« No virtual read » : quand la lecture virtuelle n'aboutit pas, et par quoi la remplacer
On prépare un fichier sur un moteur récent. L'outil propose une lecture virtuelle (virtual read) — d'ordinaire, une affaire de quelques secondes. Cette fois, message sec : « No virtual read available ». Le véhicule est sur le pont, le moteur tourne, et pourtant l'outil refuse de fournir l'original. Que se passe-t-il, et comment obtenir quand même de quoi travailler ?
Analyse
Il faut d'abord comprendre ce qu'est une lecture virtuelle, parce que le nom trompe. Ce n'est pas une lecture du calculateur du véhicule. L'outil lit seulement l'identifiant logiciel du calculateur (le numéro de version de la calibration), puis va télécharger sur son serveur le fichier d'origine correspondant à cette version. C'est rapide, c'est propre — mais c'est l'original d'usine, indépendamment de ce qui se trouve réellement dans le calculateur devant vous.
Lecture virtuelle = l'original du serveur qui correspond à la version. Ce n'est pas le contenu réel de la voiture.

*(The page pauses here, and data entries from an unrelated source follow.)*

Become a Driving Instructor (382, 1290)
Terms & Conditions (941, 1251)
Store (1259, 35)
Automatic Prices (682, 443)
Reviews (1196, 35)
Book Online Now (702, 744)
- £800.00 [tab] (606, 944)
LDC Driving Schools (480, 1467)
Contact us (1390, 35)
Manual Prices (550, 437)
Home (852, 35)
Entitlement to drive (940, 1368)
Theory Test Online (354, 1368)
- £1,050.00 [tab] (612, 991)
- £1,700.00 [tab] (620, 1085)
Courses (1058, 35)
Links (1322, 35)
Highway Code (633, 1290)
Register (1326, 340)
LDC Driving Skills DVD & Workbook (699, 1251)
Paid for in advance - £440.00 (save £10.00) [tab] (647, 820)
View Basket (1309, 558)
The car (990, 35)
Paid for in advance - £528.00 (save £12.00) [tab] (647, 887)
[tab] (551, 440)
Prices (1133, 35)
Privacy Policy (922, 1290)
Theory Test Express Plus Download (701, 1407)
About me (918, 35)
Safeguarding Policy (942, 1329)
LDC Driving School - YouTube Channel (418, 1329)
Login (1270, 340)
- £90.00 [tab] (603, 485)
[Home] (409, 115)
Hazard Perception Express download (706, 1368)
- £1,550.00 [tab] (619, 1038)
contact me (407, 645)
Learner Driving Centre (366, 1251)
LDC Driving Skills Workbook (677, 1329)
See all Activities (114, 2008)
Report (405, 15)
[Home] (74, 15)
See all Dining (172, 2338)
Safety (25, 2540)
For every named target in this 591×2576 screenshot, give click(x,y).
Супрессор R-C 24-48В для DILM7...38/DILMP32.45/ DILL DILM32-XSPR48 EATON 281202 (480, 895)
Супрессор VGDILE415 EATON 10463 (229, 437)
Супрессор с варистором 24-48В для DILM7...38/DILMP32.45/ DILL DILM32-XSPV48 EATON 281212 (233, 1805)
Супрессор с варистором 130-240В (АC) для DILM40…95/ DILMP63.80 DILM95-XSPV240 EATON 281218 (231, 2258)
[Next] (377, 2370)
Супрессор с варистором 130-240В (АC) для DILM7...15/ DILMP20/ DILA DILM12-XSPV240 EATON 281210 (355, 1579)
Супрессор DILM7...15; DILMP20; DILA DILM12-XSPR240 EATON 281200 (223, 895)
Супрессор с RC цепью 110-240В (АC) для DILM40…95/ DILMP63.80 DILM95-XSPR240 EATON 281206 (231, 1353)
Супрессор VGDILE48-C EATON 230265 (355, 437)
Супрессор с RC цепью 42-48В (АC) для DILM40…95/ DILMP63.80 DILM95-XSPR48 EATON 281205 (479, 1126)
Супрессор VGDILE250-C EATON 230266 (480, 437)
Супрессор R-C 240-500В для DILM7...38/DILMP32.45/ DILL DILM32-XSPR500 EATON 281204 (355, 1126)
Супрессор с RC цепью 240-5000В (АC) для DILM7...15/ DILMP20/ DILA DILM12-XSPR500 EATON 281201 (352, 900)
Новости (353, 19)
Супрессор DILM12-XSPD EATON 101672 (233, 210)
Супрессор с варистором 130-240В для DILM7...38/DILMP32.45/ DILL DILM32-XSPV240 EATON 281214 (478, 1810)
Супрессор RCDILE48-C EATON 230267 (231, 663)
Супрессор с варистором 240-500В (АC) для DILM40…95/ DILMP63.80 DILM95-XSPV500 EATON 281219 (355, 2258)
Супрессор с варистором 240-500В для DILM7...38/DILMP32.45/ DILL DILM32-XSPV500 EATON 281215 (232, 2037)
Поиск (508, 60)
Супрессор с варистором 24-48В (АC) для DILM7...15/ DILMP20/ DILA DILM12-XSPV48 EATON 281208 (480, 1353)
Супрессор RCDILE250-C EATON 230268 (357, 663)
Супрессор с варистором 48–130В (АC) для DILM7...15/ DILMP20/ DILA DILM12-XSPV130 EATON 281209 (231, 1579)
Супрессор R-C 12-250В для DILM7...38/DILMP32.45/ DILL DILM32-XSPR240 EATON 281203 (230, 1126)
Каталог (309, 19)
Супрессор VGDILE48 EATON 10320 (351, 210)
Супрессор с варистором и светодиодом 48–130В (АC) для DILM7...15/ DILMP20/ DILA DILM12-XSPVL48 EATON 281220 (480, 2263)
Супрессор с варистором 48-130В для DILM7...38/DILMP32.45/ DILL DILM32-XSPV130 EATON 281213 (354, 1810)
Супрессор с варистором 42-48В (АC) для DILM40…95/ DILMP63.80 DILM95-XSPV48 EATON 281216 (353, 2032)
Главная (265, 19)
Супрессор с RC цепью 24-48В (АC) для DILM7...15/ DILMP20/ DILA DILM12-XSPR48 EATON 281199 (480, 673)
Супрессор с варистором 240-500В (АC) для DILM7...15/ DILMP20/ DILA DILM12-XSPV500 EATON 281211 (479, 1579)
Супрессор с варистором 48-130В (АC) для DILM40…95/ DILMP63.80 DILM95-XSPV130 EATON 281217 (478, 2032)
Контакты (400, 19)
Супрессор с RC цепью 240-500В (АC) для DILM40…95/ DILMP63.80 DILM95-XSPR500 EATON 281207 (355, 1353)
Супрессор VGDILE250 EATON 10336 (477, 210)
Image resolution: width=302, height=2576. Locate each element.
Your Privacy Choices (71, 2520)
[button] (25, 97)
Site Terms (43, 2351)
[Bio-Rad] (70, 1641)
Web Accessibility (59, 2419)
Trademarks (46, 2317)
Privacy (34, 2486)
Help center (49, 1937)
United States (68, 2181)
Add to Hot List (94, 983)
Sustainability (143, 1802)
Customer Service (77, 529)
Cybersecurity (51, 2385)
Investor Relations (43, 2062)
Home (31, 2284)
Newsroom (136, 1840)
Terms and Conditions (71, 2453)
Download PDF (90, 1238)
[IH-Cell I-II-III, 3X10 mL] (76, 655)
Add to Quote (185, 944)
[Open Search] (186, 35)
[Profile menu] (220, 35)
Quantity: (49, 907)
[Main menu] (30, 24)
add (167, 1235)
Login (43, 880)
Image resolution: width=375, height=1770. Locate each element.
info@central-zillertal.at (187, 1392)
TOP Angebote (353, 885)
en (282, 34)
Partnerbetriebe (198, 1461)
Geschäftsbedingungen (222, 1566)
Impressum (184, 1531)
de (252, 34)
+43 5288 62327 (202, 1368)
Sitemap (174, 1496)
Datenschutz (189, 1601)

Sur une voiture déjà préparée, elle vous rendrait l'origine et ferait disparaître la prépa existante.
Pourquoi le « No virtual read » ? Presque toujours pour une de ces raisons :
- le serveur n'a pas d'original pour cette version logicielle précise — véhicule neuf, version rare, ou calibration mise à jour récemment par le constructeur, plus récente que la base de l'outil ;
- la famille ou la variante n'est pas encore couverte par la lecture virtuelle ;
- l'identifiant n'a pas pu être lu correctement (communication, passerelle).
Et même quand elle fonctionne, la lecture virtuelle a une limite de principe : elle donne l'original. Si le véhicule est déjà préparé, ou si l'on a besoin du contenu réellement présent — pour repartir d'une prépa existante, pour réparer, pour cloner un calculateur de remplacement — la lecture virtuelle est de toute façon le mauvais outil. Elle est faite pour de la prépa basique sur une voiture d'origine, pas pour travailler sur un contenu réel.
Résolution
Le « No virtual read » n'est pas un mur : c'est simplement l'invitation à faire une lecture réelle, choisie selon la famille du calculateur.
- Lecture normale (OBD) : lit le contenu réel par le protocole diagnostic. Sur une voiture déjà préparée, elle rend le fichier préparé — pas l'original. C'est souvent le bon réflexe quand l'OBD est ouvert (voir les trois lectures).
- Lecture au banc : calculateur déposé, alimenté à l'établi, accès direct hors réseau — quand l'OBD est bloqué ou instable.
- Lecture au boot : accès bas niveau, calculateur ouvert, pour un contenu complet, comme sur un Simos 18 en mode boot.
Le choix dépend de la famille : un Ford SID se lit bien en OBD, un Bosch MD1/MG1 récent réclame souvent le banc ou le boot. Deux réflexes utiles avant de sortir le tournevis : vérifier qu'une mise à jour de la base de l'outil ne débloque pas la lecture virtuelle, et, si l'original manque vraiment, transmettre l'identifiant au support de l'outil pour qu'il l'ajoute. On gagne parfois une dépose entière.
Enfin, la question de fond : a-t-on vraiment besoin du contenu réel ? Si c'est une simple calibration d'origine sur une voiture stock, la virtuelle suffisait ; si c'est une prépa existante, un clone ou une réparation, il fallait de toute façon une lecture réelle.
Ce qu'on en retient
- La lecture virtuelle est un confort pour de la prépa basique sur des versions couvertes ; ce n'est jamais une lecture de la voiture.
- « No virtual read » veut simplement dire : fais une lecture réelle (OBD, banc ou boot) adaptée à la famille.
- Confondre virtuel et réel, c'est le meilleur moyen d'écraser une prépa existante — d'où l'importance de savoir ce que chaque lecture donne vraiment.